On March 28, 2016, Manglona issued a decision and order in another control case filed by U.S. Navy veteran David J. Radich and his wife, Li-Rong. In that order, the judge struck down the Commonwealth’s ban on handguns for self-defense in the home.
In response, the CNMI passed SAFE Act.
The Office of the Attorney General recently notified the federal court that Murphy is now alleged to register his Glock pistol pursuant to Weapons Control Act.
Murphy alleged that DPS withheld all his firearms and ammunition until the issuance of a firearms, ammunition, and explosive identification card on Sept. 20, 2007.
He said his two firearms were sent to Guam Police Department armory for holding, while the ammunition is being held by the CNMI DPS Firearms Section.
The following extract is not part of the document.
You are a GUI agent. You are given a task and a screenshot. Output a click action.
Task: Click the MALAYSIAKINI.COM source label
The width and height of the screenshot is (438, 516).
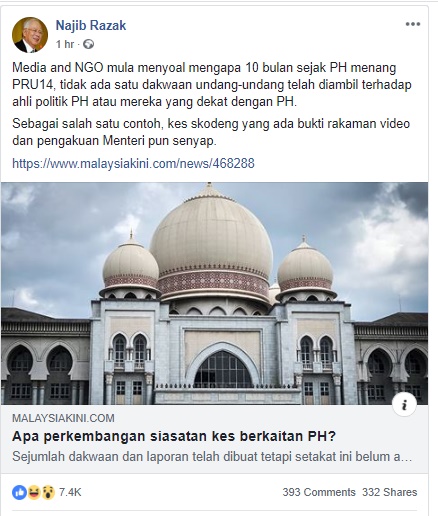(63, 418)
He said DPS has denied his repeated requests to carry and possess his rifle and pistol.
This will be interesting especially in relation to the limit on “10 round magazines” as this has already been shot down in the courts elsewhere along with some of hs other arguments listed here.
the 4th Circuit decided Kolbe v. Hogan, a Second Amendment challenge to a 2013 Maryland arms prohibition statute. The statute bans the sale of firearm magazines that hold more than 10 rounds and also bans many firearms, by labeling them as “assault weapons.” In a 2-1decision written by Chief Judge Traxler, the Fourth Circuit held that strict scrutiny is the proper standard of review for bans on common arms, such as those at issue in Kolbe.
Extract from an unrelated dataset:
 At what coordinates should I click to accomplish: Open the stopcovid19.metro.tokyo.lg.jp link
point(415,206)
.Magazines holding more than 10 rounds are “common” and “standard.” There are more than 75 million of them in the United States. Indeed, “most pistols are manufactured with magazines holding ten to 17 rounds.” In fact, “Virtually every federal court to have addressed this question” has found that magazines over 10 rounds are in “common use,” and thus are covered by the Second Amendment.
Maryland had argued that the Second Amendment does not apply to magazines because magazine are not firearms. The Fourth Circuit disagreed because “Maryland’s logic” would “circumvent Heller.” Governments could de facto ban guns “simply by prohibiting possession of individual components of a handgun, such as the firing pin. . . . In our view, ‘the right to possess firearms for protection implies a corresponding right’ to possess component parts necessary to make the firearms operable.”